UK - Employer contributions to Scottish local authority pension schemes could increase after the Accounts Commission found the pensions deficit more than doubled in the last financial year.
The gap between the assets and liabilities of councils' pension funds widened from £3.8bn (€4.4bn) in 2009 to £9bn at the end of March 2010.
The 53% increase in the forecast liabilities outstripped by far a £4.5bn increase in the value of assets across Scottish public sector pension funds in the same period.
A spokeswoman for the public spending watchdog said market conditions accounted for the figures and that a recommendation for an increase in employers' contributions was "a possibility".

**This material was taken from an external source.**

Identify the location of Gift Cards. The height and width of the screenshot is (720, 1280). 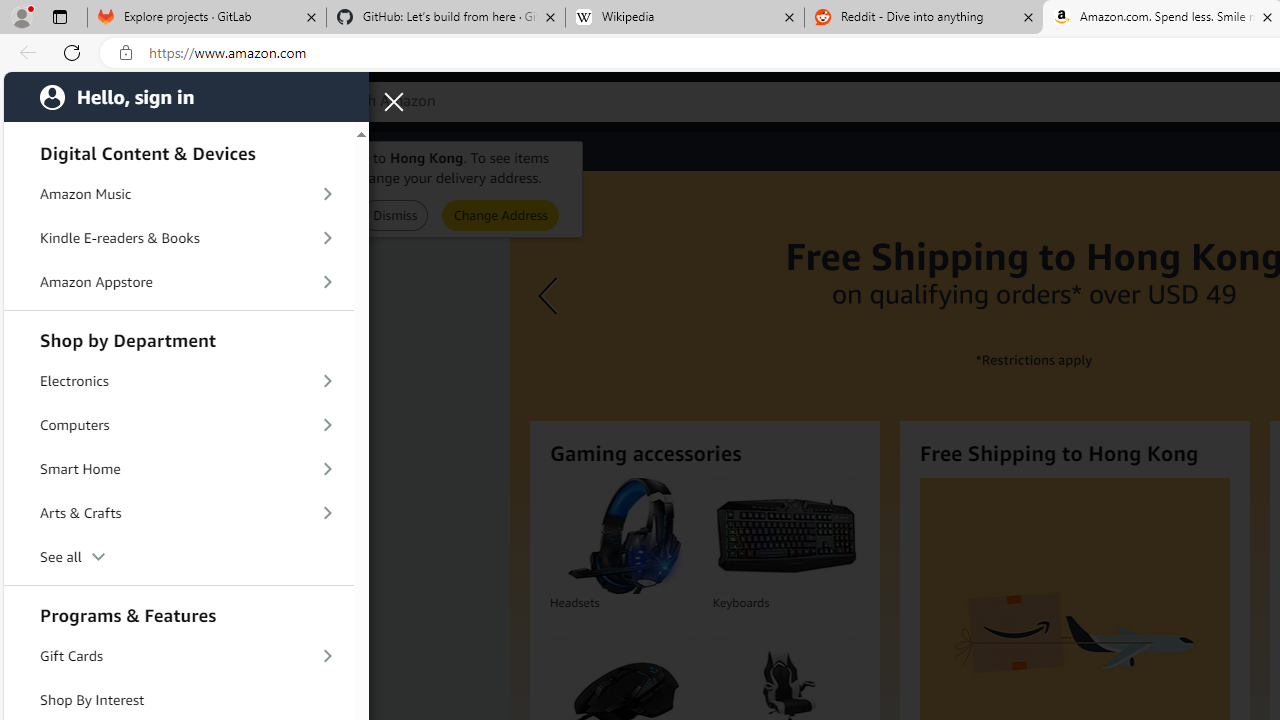
(178, 656).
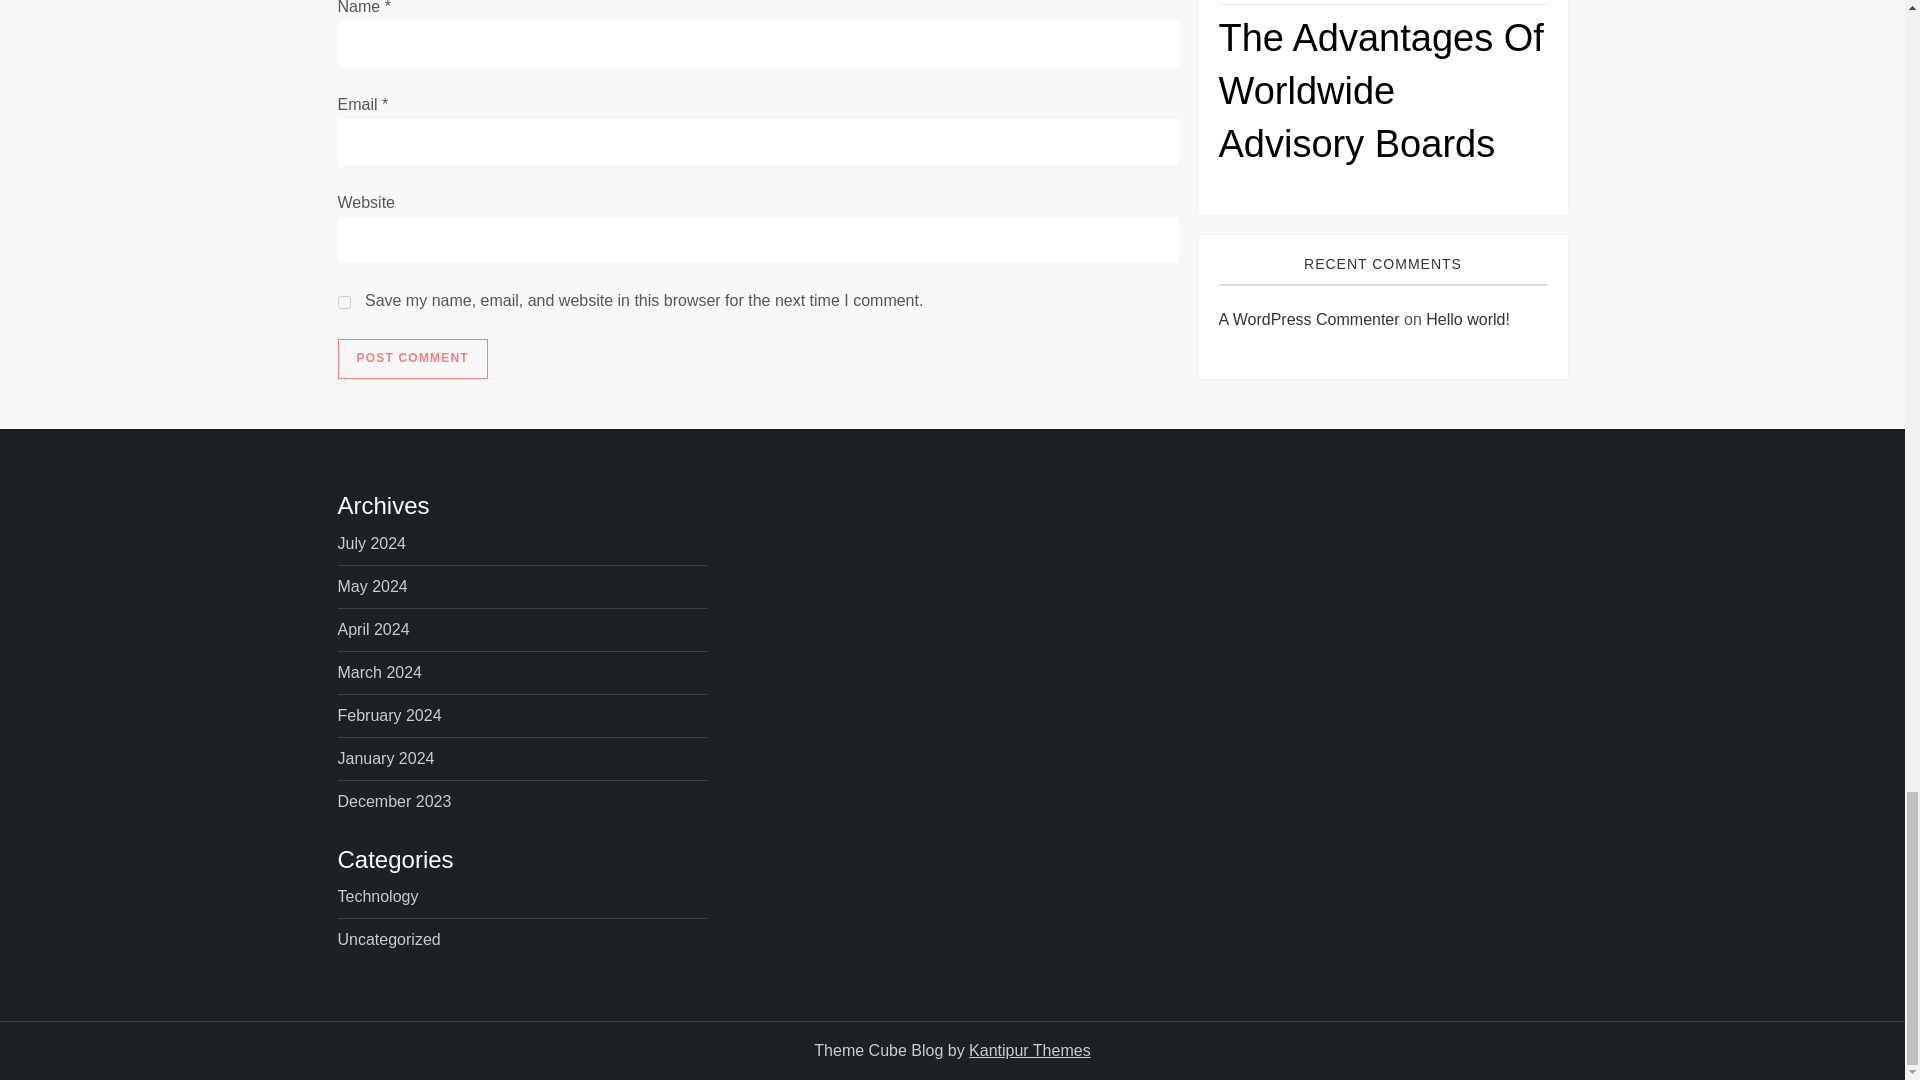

The prospect is unlikely to go down well with local authority schemes. Councils' contributions to the local government pension scheme increased by 24% from £542m to £670m between 2005-06 and 2009-10.
A £60m increase in employers' contribution in 2009-10 was the result of a 2008 triennial valuation.
Ian Hickman, a pensions manager at the Scottish Borders local authority pension fund, said the scheme wanted to see consistency on employers' contributions after recent volatility.
"These issues are being addressed through arrangements with the fund's actuaries to spread funding over a reasonable period of time," he told IPE. "We've been looking at contribution sharing arrangements on an ongoing basis to the past year or so."
In a submission to the government-commissioned Hutton Commission on public sector pension reform, the £10.5bn (€12.1bn) Strathclyde local authority pension scheme - one of the country's largest - urged the retention of a 2:1 employer-to-employee contributions ratio.
Pensions head Richard McIndoe said in the year-end submission: "This still seems an appropriate objective."